--- START ---

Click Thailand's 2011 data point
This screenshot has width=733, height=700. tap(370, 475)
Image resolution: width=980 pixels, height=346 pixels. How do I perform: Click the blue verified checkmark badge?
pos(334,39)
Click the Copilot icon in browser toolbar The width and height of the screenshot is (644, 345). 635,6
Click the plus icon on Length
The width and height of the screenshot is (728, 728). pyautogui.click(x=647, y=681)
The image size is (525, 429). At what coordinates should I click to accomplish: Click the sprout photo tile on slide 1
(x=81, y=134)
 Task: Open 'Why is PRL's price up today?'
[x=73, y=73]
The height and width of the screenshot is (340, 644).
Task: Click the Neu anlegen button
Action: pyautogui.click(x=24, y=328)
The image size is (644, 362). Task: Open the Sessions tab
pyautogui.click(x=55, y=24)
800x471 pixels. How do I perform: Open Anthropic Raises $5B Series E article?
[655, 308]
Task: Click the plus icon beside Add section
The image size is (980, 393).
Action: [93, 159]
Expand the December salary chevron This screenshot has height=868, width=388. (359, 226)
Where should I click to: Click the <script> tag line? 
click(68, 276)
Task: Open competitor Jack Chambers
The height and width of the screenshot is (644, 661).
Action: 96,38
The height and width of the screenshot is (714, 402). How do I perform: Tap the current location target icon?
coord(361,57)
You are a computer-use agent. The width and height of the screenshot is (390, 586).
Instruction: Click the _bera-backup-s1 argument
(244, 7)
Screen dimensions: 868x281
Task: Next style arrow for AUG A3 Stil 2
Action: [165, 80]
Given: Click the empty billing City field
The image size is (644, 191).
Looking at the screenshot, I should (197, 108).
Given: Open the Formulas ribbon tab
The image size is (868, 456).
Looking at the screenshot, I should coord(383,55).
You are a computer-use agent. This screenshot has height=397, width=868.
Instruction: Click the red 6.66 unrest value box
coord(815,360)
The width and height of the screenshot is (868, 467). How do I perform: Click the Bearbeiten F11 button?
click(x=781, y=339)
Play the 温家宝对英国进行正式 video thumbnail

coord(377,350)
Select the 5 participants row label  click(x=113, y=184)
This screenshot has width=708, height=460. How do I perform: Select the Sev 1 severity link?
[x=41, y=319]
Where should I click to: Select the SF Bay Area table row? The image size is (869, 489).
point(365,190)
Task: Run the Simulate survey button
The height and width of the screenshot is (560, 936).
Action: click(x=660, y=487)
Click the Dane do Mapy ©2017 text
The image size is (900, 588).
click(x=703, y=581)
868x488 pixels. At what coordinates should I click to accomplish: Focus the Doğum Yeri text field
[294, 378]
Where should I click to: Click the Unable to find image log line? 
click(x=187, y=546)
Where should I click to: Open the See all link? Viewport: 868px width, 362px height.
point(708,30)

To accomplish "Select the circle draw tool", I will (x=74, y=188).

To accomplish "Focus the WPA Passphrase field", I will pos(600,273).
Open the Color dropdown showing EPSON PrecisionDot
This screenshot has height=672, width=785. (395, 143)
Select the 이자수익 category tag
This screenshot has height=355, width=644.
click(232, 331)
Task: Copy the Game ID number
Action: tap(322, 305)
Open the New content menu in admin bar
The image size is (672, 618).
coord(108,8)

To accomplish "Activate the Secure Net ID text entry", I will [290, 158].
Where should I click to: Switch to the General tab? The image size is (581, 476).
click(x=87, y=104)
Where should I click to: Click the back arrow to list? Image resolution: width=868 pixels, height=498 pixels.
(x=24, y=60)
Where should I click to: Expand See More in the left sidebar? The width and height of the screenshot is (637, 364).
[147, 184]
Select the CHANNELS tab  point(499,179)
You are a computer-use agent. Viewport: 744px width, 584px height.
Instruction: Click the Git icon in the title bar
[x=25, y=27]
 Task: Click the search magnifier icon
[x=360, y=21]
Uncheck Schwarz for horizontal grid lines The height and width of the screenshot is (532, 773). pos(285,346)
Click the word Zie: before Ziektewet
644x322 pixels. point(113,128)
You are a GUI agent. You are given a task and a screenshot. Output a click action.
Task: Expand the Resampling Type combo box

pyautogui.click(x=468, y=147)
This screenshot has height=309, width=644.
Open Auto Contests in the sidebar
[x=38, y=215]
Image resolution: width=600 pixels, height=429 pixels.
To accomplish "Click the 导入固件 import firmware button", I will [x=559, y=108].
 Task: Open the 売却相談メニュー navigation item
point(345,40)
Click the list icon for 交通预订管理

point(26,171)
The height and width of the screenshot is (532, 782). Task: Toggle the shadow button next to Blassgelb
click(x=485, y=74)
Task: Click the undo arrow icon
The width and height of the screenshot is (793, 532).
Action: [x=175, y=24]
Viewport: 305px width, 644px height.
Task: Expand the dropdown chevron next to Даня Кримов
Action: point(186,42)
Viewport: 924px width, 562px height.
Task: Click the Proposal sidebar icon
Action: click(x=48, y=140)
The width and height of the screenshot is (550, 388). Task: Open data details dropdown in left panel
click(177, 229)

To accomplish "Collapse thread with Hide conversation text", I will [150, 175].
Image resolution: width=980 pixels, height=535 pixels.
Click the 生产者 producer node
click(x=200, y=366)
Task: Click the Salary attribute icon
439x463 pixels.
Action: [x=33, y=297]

--- END ---

▶ **What the exercise asks**
Each record above should be restated word for word.

▶ **Solved problem**
Click Thailand's 2011 data point
This screenshot has width=733, height=700. tap(370, 475)
Image resolution: width=980 pixels, height=346 pixels. How do I perform: Click the blue verified checkmark badge?
pos(334,39)
Click the Copilot icon in browser toolbar The width and height of the screenshot is (644, 345). 635,6
Click the plus icon on Length
The width and height of the screenshot is (728, 728). pyautogui.click(x=647, y=681)
The image size is (525, 429). At what coordinates should I click to accomplish: Click the sprout photo tile on slide 1
(x=81, y=134)
 Task: Open 'Why is PRL's price up today?'
[x=73, y=73]
The height and width of the screenshot is (340, 644).
Task: Click the Neu anlegen button
Action: pyautogui.click(x=24, y=328)
The image size is (644, 362). Task: Open the Sessions tab
pyautogui.click(x=55, y=24)
800x471 pixels. How do I perform: Open Anthropic Raises $5B Series E article?
[655, 308]
Task: Click the plus icon beside Add section
The image size is (980, 393).
Action: [93, 159]
Expand the December salary chevron This screenshot has height=868, width=388. (359, 226)
Where should I click to: Click the <script> tag line? 
click(68, 276)
Task: Open competitor Jack Chambers
The height and width of the screenshot is (644, 661).
Action: 96,38
The height and width of the screenshot is (714, 402). How do I perform: Tap the current location target icon?
coord(361,57)
You are a computer-use agent. The width and height of the screenshot is (390, 586).
Instruction: Click the _bera-backup-s1 argument
(244, 7)
Screen dimensions: 868x281
Task: Next style arrow for AUG A3 Stil 2
Action: [165, 80]
Given: Click the empty billing City field
The image size is (644, 191).
Looking at the screenshot, I should (197, 108).
Given: Open the Formulas ribbon tab
The image size is (868, 456).
Looking at the screenshot, I should coord(383,55).
You are a computer-use agent. This screenshot has height=397, width=868.
Instruction: Click the red 6.66 unrest value box
coord(815,360)
The width and height of the screenshot is (868, 467). How do I perform: Click the Bearbeiten F11 button?
click(x=781, y=339)
Play the 温家宝对英国进行正式 video thumbnail

coord(377,350)
Select the 5 participants row label  click(x=113, y=184)
This screenshot has width=708, height=460. How do I perform: Select the Sev 1 severity link?
[x=41, y=319]
Where should I click to: Select the SF Bay Area table row? The image size is (869, 489).
point(365,190)
Task: Run the Simulate survey button
The height and width of the screenshot is (560, 936).
Action: click(x=660, y=487)
Click the Dane do Mapy ©2017 text
The image size is (900, 588).
click(x=703, y=581)
868x488 pixels. At what coordinates should I click to accomplish: Focus the Doğum Yeri text field
[294, 378]
Where should I click to: Click the Unable to find image log line? 
click(x=187, y=546)
Where should I click to: Open the See all link? Viewport: 868px width, 362px height.
point(708,30)

To accomplish "Select the circle draw tool", I will (x=74, y=188).

To accomplish "Focus the WPA Passphrase field", I will pos(600,273).
Open the Color dropdown showing EPSON PrecisionDot
This screenshot has height=672, width=785. (395, 143)
Select the 이자수익 category tag
This screenshot has height=355, width=644.
click(232, 331)
Task: Copy the Game ID number
Action: tap(322, 305)
Open the New content menu in admin bar
The image size is (672, 618).
coord(108,8)

To accomplish "Activate the Secure Net ID text entry", I will [290, 158].
Where should I click to: Switch to the General tab? The image size is (581, 476).
click(x=87, y=104)
Where should I click to: Click the back arrow to list? Image resolution: width=868 pixels, height=498 pixels.
(x=24, y=60)
Where should I click to: Expand See More in the left sidebar? The width and height of the screenshot is (637, 364).
[147, 184]
Select the CHANNELS tab  point(499,179)
You are a computer-use agent. Viewport: 744px width, 584px height.
Instruction: Click the Git icon in the title bar
[x=25, y=27]
 Task: Click the search magnifier icon
[x=360, y=21]
Uncheck Schwarz for horizontal grid lines The height and width of the screenshot is (532, 773). pos(285,346)
Click the word Zie: before Ziektewet
644x322 pixels. point(113,128)
You are a GUI agent. You are given a task and a screenshot. Output a click action.
Task: Expand the Resampling Type combo box

pyautogui.click(x=468, y=147)
This screenshot has height=309, width=644.
Open Auto Contests in the sidebar
[x=38, y=215]
Image resolution: width=600 pixels, height=429 pixels.
To accomplish "Click the 导入固件 import firmware button", I will [x=559, y=108].
 Task: Open the 売却相談メニュー navigation item
point(345,40)
Click the list icon for 交通预订管理

point(26,171)
The height and width of the screenshot is (532, 782). Task: Toggle the shadow button next to Blassgelb
click(x=485, y=74)
Task: Click the undo arrow icon
The width and height of the screenshot is (793, 532).
Action: [x=175, y=24]
Viewport: 305px width, 644px height.
Task: Expand the dropdown chevron next to Даня Кримов
Action: point(186,42)
Viewport: 924px width, 562px height.
Task: Click the Proposal sidebar icon
Action: click(x=48, y=140)
The width and height of the screenshot is (550, 388). Task: Open data details dropdown in left panel
click(177, 229)

To accomplish "Collapse thread with Hide conversation text", I will [150, 175].
Image resolution: width=980 pixels, height=535 pixels.
Click the 生产者 producer node
click(x=200, y=366)
Task: Click the Salary attribute icon
439x463 pixels.
Action: [x=33, y=297]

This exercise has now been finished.